Reproducible data science with Nix, part 3 -- frictionless {plumber} api deployments with Nix

brodrigues

Bruno Rodrigues

Posted on August 2, 2023

Reproducible data science with Nix, part 3 -- frictionless {plumber} api deployments with Nix

This is the third post in a series of posts about Nix. Disclaimer: I’m a super beginner with Nix. So this series of blog posts is more akin to notes that I’m taking while learning than a super detailed tutorial. So if you’re a Nix expert and read something stupid in here, that’s normal. This post is going to focus on R (obviously) but the ideas are applicable to any programming language.

This blog post is part tutorial on creating an api using the {plumber} R package, part an illustration of how Nix makes developing and deploying a breeze.

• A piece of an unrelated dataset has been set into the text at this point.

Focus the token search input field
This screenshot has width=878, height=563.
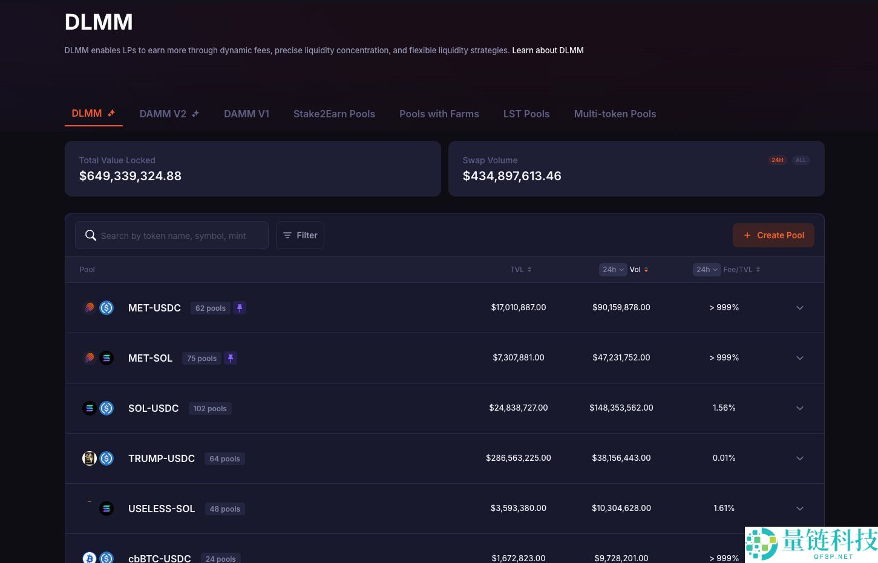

Part 1: getting it to work locally

So in part 1 I explained what Nix was and how you could use it to build reproducible development environments. In part 2 I talked about running a {targets} pipeline in a reproducible environment set up with Nix, and in this blog post I’ll talk about how I made an api using {plumber} and how Nix made going from my development environment to the production environment (on Digital Ocean) the simplest ever. Originally I wanted to focus on interactive work using Nix, but that’ll be very likely for part 4, maybe even part 5 (yes, I really have a lot to write about).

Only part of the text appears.